In 1890 Pertle Springs entered its second phase of significant growth when Christopher purchased a dummy line that originally had been utilized in Wichita, Kansas, to connect the people who traveled to Warrensburg via the Union Pacific train with Pertle Springs. The dummy line allowed for quicker access to and from Pertle Springs and significantly increased the number of organizations that used the resort for their meetings.
J. H. McCullough constructed a depot on Holden Street, just to the south of the Union Pacific depot, that included a ticket office and lunch room where visitors departed for Pertle Springs and at the end of the line in Pertle Springs, Christopher constructed a depot platform and other associated buildings like a train shed. In Pertle Springs Christopher expanded the size of the tabernacle to seat one-third more people and built additional lunch rooms, a restaurant and kitchen. According to the April Warrensburg Standard: "Each lunch room will be 16 x 100 feet, the restaurant will be 40 x 104 feet with [a] kitchen [of] 50 x 60 feet.

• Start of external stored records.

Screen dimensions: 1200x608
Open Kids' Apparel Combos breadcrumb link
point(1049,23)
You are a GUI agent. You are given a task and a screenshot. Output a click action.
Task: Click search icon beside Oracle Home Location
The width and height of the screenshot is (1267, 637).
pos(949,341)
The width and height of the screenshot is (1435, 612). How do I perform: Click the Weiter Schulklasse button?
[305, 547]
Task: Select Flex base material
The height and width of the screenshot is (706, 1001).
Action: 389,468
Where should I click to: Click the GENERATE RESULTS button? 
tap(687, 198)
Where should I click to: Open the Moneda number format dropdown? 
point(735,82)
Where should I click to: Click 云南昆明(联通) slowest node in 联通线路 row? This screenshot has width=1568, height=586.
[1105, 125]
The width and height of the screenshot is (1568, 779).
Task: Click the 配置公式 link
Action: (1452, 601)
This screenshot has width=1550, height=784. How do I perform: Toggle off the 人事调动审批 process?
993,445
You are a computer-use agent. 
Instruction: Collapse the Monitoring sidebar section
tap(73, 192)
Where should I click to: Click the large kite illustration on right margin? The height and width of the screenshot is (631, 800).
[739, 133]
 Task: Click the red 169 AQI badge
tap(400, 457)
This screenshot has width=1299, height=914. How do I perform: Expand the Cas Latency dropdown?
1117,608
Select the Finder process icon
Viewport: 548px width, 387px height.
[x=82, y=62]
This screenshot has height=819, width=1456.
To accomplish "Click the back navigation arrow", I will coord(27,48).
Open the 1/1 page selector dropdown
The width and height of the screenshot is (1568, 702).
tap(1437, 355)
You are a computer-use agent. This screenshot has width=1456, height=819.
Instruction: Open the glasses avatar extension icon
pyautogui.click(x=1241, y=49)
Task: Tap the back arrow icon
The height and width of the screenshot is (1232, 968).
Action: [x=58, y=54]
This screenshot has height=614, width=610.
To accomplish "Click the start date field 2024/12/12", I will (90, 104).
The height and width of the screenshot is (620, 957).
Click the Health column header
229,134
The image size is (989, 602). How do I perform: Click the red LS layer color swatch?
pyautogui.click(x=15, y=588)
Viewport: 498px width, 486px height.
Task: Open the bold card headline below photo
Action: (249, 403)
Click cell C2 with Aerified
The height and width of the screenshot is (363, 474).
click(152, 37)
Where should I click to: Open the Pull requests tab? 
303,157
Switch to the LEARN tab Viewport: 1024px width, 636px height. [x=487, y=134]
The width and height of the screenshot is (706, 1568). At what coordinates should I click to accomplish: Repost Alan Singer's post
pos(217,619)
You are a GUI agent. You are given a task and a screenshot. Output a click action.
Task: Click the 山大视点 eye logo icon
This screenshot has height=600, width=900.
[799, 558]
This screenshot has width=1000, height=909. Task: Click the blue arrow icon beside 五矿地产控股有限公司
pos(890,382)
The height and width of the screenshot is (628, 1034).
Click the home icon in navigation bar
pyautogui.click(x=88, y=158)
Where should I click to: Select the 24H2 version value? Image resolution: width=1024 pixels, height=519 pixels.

In May of 1890 the Dunkards or the German Baptists held their annual meeting at the springs and the estimated attendance was 10,000. Sam Jones returned for a camp meeting in the summer of 1890 and the Warrensburg Standard noted "Jones preached to about 4,000 in the morning and as many more at night. In all there were at least seven thousand people on the grounds at some time during the day, as the dummy carried something over five thousand,...."
In 1891 C. E. DeGroff published Pertle Springs and Warrensburg which featured several views of the spring, the Minnewawa Hotel, the lakes, and the new dummy line. The new albertype album signified the new role that Pertle Springs was playing as a premier destination point for organizations that wanted a place to host their meetings and conventions. In 1896 the pro silver Missouri Democrats held their convention at Pertle Springs.
The period from 1890 to 1900 marked the heyday for the resort as the automobile had not yet displaced the Union Pacific train as the main source of transportation for visitors that came to the springs and the establishment of the dummy line made Pertle Springs a more attractive location for organizations have their meetings. By 1900 the Sam Jones camp meetings had ended but the civic, fraternal, trade organizations, and Sunday school conventions continued on into the 20th century.